Le concert a pris fin avec deux danses de Ludovic Lamothe arrangées pour flûte et guitare : La dangereuse et Danse Espagnole. Lamothe a excellé dans l’art d’insuffler une créativité nouvelle et personnelle aux idiomes musicaux haïtiens dans son langage proche du romantisme.

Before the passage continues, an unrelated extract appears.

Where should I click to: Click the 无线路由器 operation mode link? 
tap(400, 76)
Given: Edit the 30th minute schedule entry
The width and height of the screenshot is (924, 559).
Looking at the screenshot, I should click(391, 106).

Sous les applaudissements nourris, Frantz Voltaire (CIDIHCA), Jean Claude Nazon (SRDMH) et Hafsa Warrach (SACR) ont remis des bouquets de fleurs aux artistes. Ce geste symbolique, également dédié à la communauté haïtienne de Montréal, invitait à réfléchir sur la fragilité de son riche répertoire musical. Alors que la SRDMH s'apprête à célébrer cinq décennies consacrées à la conservation et à la valorisation de ce patrimoine, de nombreux défis subsistent : le manque d’instrumentistes professionnels, les préjugés entourant le vaudou et ses expressions esthétiques, ou encore la difficulté de recruter des jeunes de la communauté. Le récital « Guitare classique aux alizés » fut ainsi tant un succès qu'une occasion d'interpeller le public sur les enjeux liés à la pérennité de la musique haïtienne.
[1] Depuis 2001, la France a voté la Taubira faisant de la traite et l’esclavage des crimes contre l’humanité. Il y a lieu de se questionner sur l’abstention de l’État français à l’ONU récemment.
[2] Pour plus de précision, consulter l’ouvrage : La Naissance de la tragédie (Die Geburt der Tragödie), publié par Friedrich Nietzsche en 1872.